Harcus pledges youth focus

Maggie Hessel-Mial

As a lifetime resident of Minneapolis, Marcus Harcus feels he has an obligation to his hometown. He is running for mayor with hopes of making a positive, constructive contribution to the city.

To provide an alternative to the “fruitless major parties,” Harcus established the People’s Party, which is based on independence and “thinking outside the box.”

As a native of north Minneapolis, Harcus said he hopes by focusing on developing the younger generation of the city to destroy the illusions that cause ignorance and confusion.

“My main focus is on the youth,” he said. “I want to dramatically reform the public school system.”

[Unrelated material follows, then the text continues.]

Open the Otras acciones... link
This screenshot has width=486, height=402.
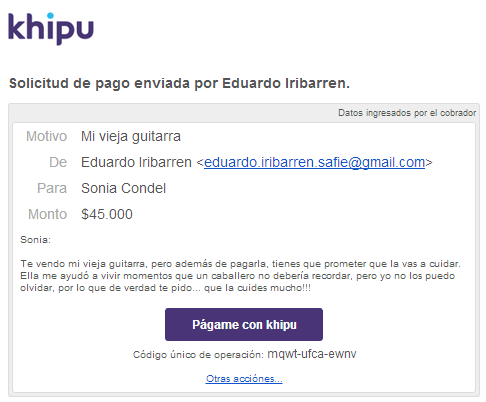(x=244, y=379)
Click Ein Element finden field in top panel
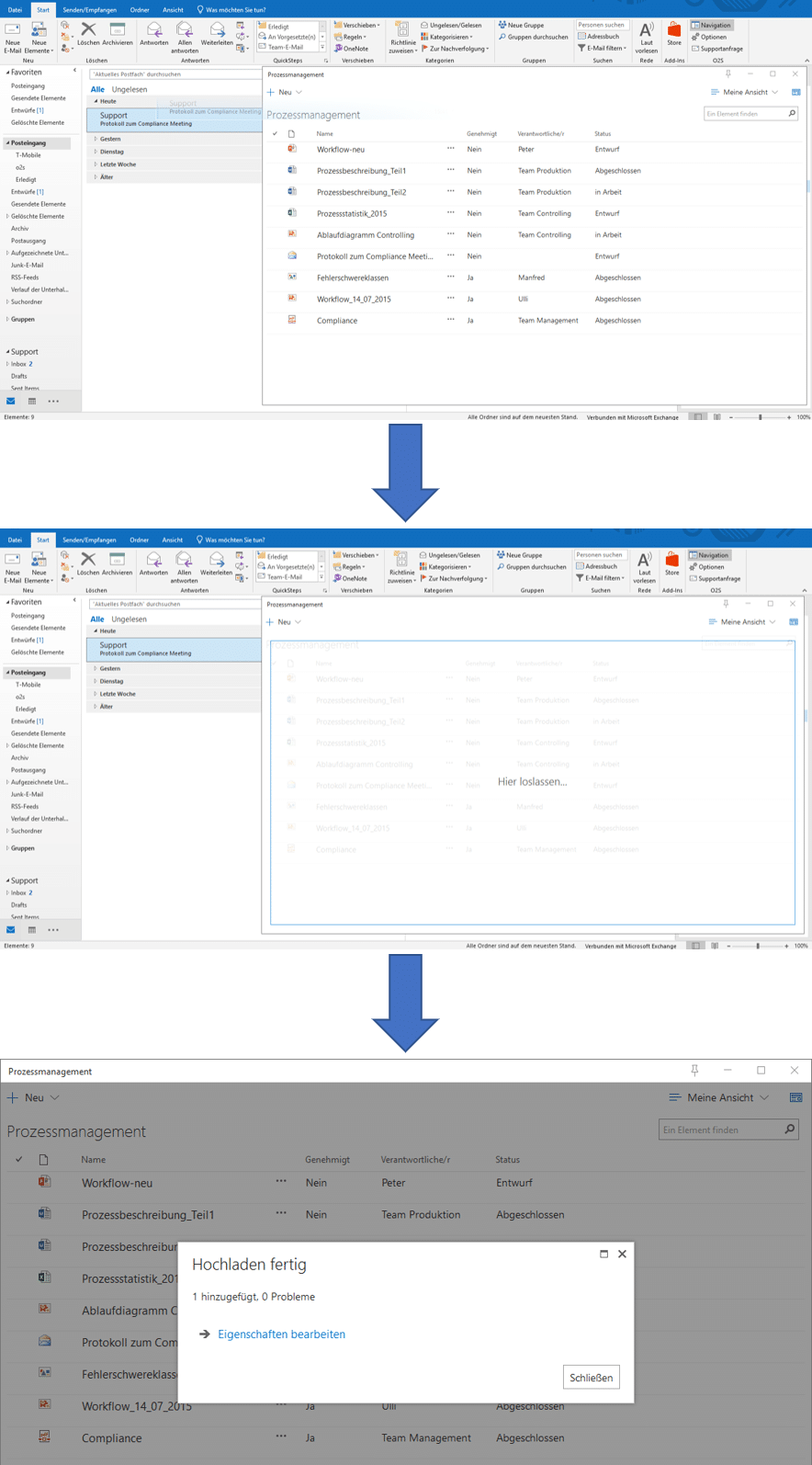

In order to help Minneapolis youth, Harcus said he wants to aid them in becoming self-defined, self-determined and self-sufficient. He does not know where he will get the money to pay for programs but said helping the youth is more important to him than the concern about financial constraints.

Fellow mayoral candidate Travis Manning said he does not think much can be done without significant funding.

“Money brings change,” Manning said. “Without funding, it won’t happen.”

Although significantly younger than most of the candidates, Harcus, 23, said he believes his age is an asset.

“Who’s best to relate to the youth than a young person?” he said. “I’m the most energetic candidate out there.”

Harcus, who spends his time as a poet and author, calls himself a spiritually oriented student of life. He quit his job to run for mayor.

Al Israel, who has helped Harcus record his poetry for five years, said he thinks Harcus will help to revitalize the city.

“It will be good to have new blood in the office,” Israel said. “He does tend to get a bit carried away at times, but I think he has a lot to offer the position and the community.”

Along with focusing on the youth, Harcus said he will eliminate racial profiling by speaking with the police and ordering them to stop the practice.

“Words with works,” the theme of Harcus’ campaign, is a humanitarian initiative designed to combat hypocrisy and negativity, he said.

The idea behind words with works is to keep commitments and promises made during the campaign and in life. He said most candidates make false promises to get elected, which is not the way he wants to get into office.

“We need to hold people accountable for their words,” he said. “I hope to influence politicians to do this also.”

Harcus said, if elected, his term in office will be a positive aggressive experience.

“I’m not perfect,” he said. “But I’m ready.”